Lewis, who marched with the late Dr. Martin Luther King Jr., told the Judiciary Committee that the measure is still needed because while tactics such as subjecting African-Americans to poll taxes or tests may have changed since the 1960s, "there is not a change in will."

However, Michael Carvin, a lawyer who represented George W. Bush in the 2000 presidential vote recount in Florida, said the ability under Section 2 of the act to challenge voting discrimination in court meant there was no need for preclearance.

Carvin's view was with met with skepticism by others who testified Wednesday. Luz Urbaez Weinberg, a Republican city commissioner in Aventura, Fla., said, "Section 5 has no peer. I can't emphasize that enough."

Rep.
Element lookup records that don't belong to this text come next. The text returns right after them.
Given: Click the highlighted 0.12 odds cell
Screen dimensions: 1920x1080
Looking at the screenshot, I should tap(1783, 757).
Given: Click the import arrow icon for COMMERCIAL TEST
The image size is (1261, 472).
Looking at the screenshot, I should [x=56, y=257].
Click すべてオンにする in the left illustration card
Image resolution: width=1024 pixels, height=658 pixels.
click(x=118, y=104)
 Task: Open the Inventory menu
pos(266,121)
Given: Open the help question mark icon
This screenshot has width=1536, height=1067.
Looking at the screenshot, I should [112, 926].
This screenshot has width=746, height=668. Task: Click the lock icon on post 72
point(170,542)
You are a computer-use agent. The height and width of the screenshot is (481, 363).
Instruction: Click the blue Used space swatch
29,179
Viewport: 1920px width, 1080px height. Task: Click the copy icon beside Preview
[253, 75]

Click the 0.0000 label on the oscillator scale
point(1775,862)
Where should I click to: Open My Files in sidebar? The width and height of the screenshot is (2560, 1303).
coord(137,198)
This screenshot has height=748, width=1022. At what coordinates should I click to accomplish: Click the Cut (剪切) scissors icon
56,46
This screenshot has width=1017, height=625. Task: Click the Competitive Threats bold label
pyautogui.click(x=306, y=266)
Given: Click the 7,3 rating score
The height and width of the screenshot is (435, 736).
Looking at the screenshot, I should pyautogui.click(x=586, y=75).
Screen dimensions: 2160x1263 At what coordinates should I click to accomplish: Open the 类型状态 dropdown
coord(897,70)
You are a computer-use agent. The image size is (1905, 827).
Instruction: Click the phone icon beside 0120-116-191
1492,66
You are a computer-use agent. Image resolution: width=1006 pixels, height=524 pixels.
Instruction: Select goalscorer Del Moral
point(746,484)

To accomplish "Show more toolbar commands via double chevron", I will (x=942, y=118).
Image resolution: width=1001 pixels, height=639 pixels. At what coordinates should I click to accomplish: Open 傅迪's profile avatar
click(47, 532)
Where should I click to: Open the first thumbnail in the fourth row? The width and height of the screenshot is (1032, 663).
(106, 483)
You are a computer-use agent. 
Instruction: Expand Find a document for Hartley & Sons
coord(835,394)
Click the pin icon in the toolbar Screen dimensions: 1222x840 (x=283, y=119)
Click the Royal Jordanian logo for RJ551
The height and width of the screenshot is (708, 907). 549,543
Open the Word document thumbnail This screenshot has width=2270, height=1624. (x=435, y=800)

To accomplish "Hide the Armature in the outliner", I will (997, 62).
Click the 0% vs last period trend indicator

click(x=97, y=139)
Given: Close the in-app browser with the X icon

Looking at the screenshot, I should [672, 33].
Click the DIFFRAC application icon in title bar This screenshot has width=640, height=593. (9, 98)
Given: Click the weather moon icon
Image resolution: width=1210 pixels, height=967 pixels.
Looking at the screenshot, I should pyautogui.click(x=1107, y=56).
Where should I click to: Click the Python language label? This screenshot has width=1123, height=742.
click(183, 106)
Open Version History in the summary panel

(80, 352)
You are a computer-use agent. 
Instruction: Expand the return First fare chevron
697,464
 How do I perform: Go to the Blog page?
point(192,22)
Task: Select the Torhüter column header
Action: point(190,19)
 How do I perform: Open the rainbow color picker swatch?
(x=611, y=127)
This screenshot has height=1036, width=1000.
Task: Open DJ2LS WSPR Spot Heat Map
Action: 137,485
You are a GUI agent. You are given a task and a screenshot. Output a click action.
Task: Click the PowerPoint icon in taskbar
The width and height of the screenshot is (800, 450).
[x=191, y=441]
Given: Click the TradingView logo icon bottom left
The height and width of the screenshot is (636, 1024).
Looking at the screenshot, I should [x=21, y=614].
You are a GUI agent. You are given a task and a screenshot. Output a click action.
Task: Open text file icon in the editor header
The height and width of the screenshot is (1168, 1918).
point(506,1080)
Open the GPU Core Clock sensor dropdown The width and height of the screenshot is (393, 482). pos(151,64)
Jim Sensenbrenner, R-Wis., who chaired the House Judiciary Committee when he helped write the Voting Rights Act's 2006 reauthorization, chastised the Supreme Court for citing record African-American and Hispanic voter turnout in last year's presidential election as evidence that the Section 4 formula is outdated.

"I did not expect my career to include a third reauthorization of the Voting Rights Act, but I believe it is a necessary challenge," Sensenbrenner said in written testimony. "Voter discrimination still exists, and our progress towards equality should not be mistaken for a final victory."

Several lawmakers have questioned whether Congress is up to the challenge of fixing Section 4, given the hyper-partisan atmosphere on Capitol Hill.

Sensenbrenner said lawmakers didn't have a choice, given the Supreme Court's action.

"This is going to be a much more difficult thing to do than the reauthorization in 2006," he said after testifying. "I feel that we have to take the time to do it right, because if we don't do it right the court either strikes it down again or Congress will not reauthorize it. That will be the last chance we get."